# ability to jump on bed



## Mr & Mrs Kirkley (Mar 9, 2012)

At what age are most GS puppies able to jump up on a bed unassisted? My girl will be 5 months old June 14th. She can jump in our car, up on our couch, and briefly stands on her hind legs when we use the "up" command. But she still can't jump on our bed unassisted and sometimes does the bunny hop with her back legs when going up stairs. Is this normal? If not, does anyone know how old they have to be for surgery to prevent/correct early hip dysplasia?


----------



## jprice103 (Feb 16, 2011)

Panzer is 5 months, and still needs help getting up on the bed. He has gotten up himself a few times, but that was in the heat of chase with his sister....so I don't think he even knew he was going to make it! lol

Cheyenne was 6 months before she could get up on the bed unassisted.


----------



## qbchottu (Jul 10, 2011)

Seems normal. Get xrays done if you have doubts about the hips. Only way to tell for sure about hip/elbow issues.


----------



## Mr & Mrs Kirkley (Mar 9, 2012)

She was $350 and came with no guarantees. I forgot to add her sits are often sloppy. When looking up the dogs listed on her pedigree, I learned that one on the dam's side had hip dysplasia (I think it was either the grandmother or the great grandmother). Sire came from good lineage.....his ancestors were listed as excellent. I was told he came from a litter bred specifically for search and rescue. If your dog couldn't jump on beds at her age either maybe there's a chance my pup doesn't have hip dysplasia or only has a slight case. Can a vet tell if xrays are done at 6-7 months?


----------



## Ken Clean-Air System (Feb 27, 2012)

I guess it depends on how high your bed is. Ours has been able to jump up on our bed almost since we brought her home at 10 weeks of age. It may have been a couple weeks at most before she could jump up without assistance, but no more than that. 

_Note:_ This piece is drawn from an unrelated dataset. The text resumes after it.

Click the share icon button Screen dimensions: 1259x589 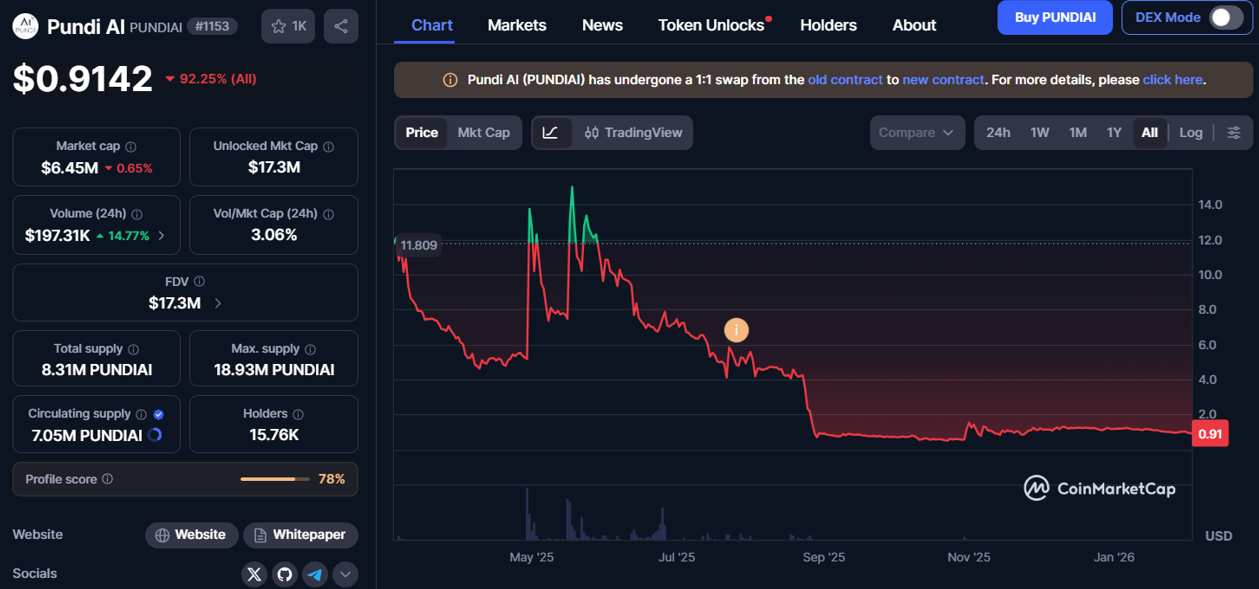tap(341, 26)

Admittedly, though, Jazz is a jumper and quite an athletic one at that. The other day she shocked everyone, including herself I think, when she jumped from the floor up to a 3 foot high kitchen counter top (all four paws on the counter top) in her attempt to get closer to one of our cats who was on top of the refrigerator at the time.


----------



## Jo_in_TX (Feb 14, 2012)

My bed is on the high side, and Teddy can't usually just up. She's made it twice with a running start, but she usually just sticks her front paws on my bed and I lift her rear legs. I'm not anxious for her to be able to jump up unaided, so I'm not encouraging it.


----------



## llombardo (Dec 11, 2011)

Mine is the opposite..she can jump on the bed with no problems, but she needs assistance with the car. If you are planning on having her spayed, you can request an xray at that time since she will already be sedated.


----------



## Caitydid255 (Aug 28, 2010)

Freyja was able to jump onto the bed by 4 months. Prior to her being able to jump she would climb whatever obstacle she wished to conquer. No baby gate or X-pen could hold her back if she wanted to get out. I found that a lot of her inability to jump related to her being unsure or unable to judge the distance visually. Until she was about 5-6 months, she wouldn't jump on the bed unless the lights were on. You could try encouraging your pup to jump under different lighting circumstances, just to see if this might be a problem. Once we strengthened her bond, she would jump on command even in the dark. She still won't jump up for DH unless she is 100% sure of her footing.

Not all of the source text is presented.